His home is not far from Kherson. He and his wife Nadiya raised their three daughters there. The Russians broke into their house within hours of them leaving, Viktor says a neighbor told him.

At a Zaporizhzhia shelter, a volunteer who asks that he be called by his middle name, Artyom, helps care for Kherson evacuees as if they were his own family. We did not use Artyom’s full name to protect his relatives.

Artyom’s wife is home, but she’s worried about her job at the street markets – a tale of two Russians

His wife generally stays home as much as she can. She sells her vegetables and potatoes at the street market to make money.

But Artyom says it’s not fine. He counted his fingers to list his fears, fearing that the Russians would stop his wife. He worries that she’ll get sick. She’s four months’ pregnant. He is worried about the baby.

Source: https://www.npr.org/2022/11/07/1134465380/kherson-ukraine-russia-battle-looms

The street markets in Kyiv, Russia: The experience of living in a city with many Russians, many of whom are not Russian

Holovnya, who is living in Kyiv, calls some of them collaborators. Some people can’t leave, he says. Many are older. Others don’t have many resources. Their lives right now are “intense,” he says.

What little public interaction there is now in the city revolves mostly around the local street markets that popped up since the war began. Most of the stores in Kherson are either closed or have empty shelves, so local farmers and bakers have been selling and trading items at the street markets.

Natalyia Schevchenko fled Kherson this summer and says you can buy most things, starting with medicine and finishing with meat. “But it’s not good to watch.” On one car, they sell medicine on the hood and on the side they cut meat.”
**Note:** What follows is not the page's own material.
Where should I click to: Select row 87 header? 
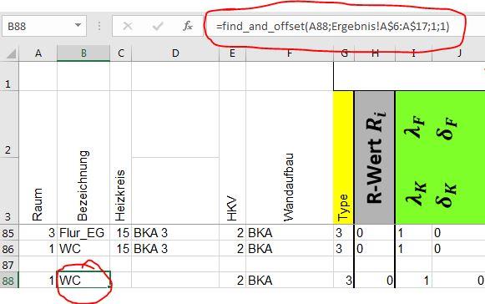click(9, 265)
Schevchenko, who is volunteering at an Odesa nonprofit called Side-by-Side to evacuate residents from Kherson and other occupied territories, remains in contact with those in the city. She says her grandma gives her updates.

Artyom and his wife talk whenever they can get a decent connection. They generally try to keep their conversations light; they worry that Russians are listening in.

The Russians are Still There: Euphoric Journeys Through the Small Towns and Settlements of Kherson, Ukraine, during the April 11, 2011 Crimea

The Russians could shell them on tougher days, that is what everyone we have spoken to knows. It is also unclear whether all Russian troops have left Kherson and the wider region. Behind this euphoria, there’s still that uncertainty.

For much of the journey through smaller towns and settlements, our team of CNN journalists was forced to drive through diversions and fields: bridges over canals were blown up, and roads were full of craters and littered with anti-tank mines.

Trenches and checkpoints were empty, quickly abandoned by Russians who on Friday announced they had withdrawn from the west bank of the Dnipro River in the strategic southern region of Kherson, leaving the regional capital of the same name and surrounding areas to the Ukrainians.

Billboards around the city that once read “Ukraine is Russian forever” have reportedly been spray-painted over with the message: “Ukraine was Russia’s until November 11.”

The city residents have little power, no water and no internet connection. The mood was positive as a CNN crew entered the city center on Saturday.

Once the scene of large protests against Russian plans to transform the region into a breakaway pro-Russian republic, the streets of Kherson are now filled with jubilant residents wrapped in Ukrainian flags, or with painted faces, singing and shouting.

The military presence is still limited, but huge cheers erupt from crowds on the street every time a truck full of soldiers drives past, with Ukrainian soldiers being offered soups, bread, flowers, hugs and kisses by ecstatic passers by.

As CNN’s crew stopped to regroup, we observed an old man and an old woman hugging a young soldier, with hands on the soldier’s shoulder, exchanging excited “thank yous.”

With the occupiers gone, everyone wants you to know what they have gone through and how thankful they are to the countries that have helped them.

Helping women in the armed forces: The front line uniforms Kolesnyk and Anatolian Drahanyuk at a women’s hostel

So, the couple turned to private company donations, charity funds and crowdfunding to purchase goods independently of the military. The new pregnant uniform that was made at the factory in eastern India is part of the customized gear that is under the brand of their own.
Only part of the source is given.